(Stored data)
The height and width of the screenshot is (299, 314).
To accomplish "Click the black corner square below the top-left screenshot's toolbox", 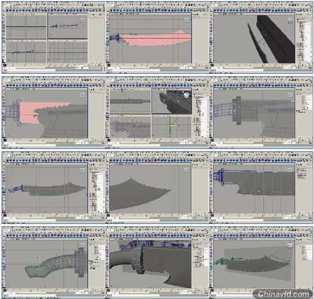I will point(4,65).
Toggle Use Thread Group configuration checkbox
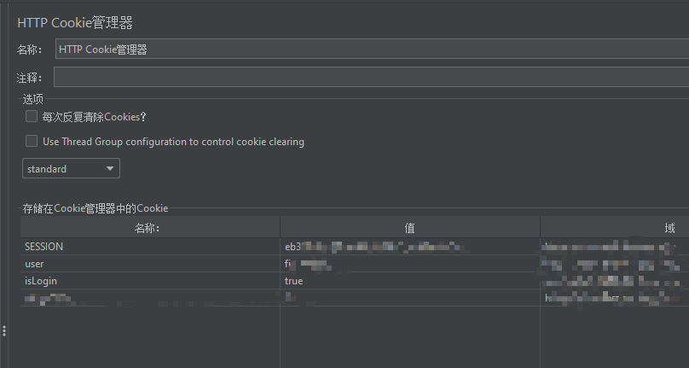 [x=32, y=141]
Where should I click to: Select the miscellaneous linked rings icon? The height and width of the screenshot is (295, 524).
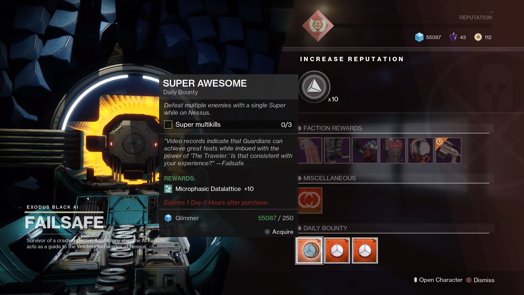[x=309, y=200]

Task objective | Each line from the one that contains "Toggle Use Thread" through the end of the records should be restated exactly; include both end lines and leave any pictures out.

Completed task |
Toggle Use Thread Group configuration checkbox
 [x=32, y=141]
Where should I click to: Select the miscellaneous linked rings icon? The height and width of the screenshot is (295, 524).
[x=309, y=200]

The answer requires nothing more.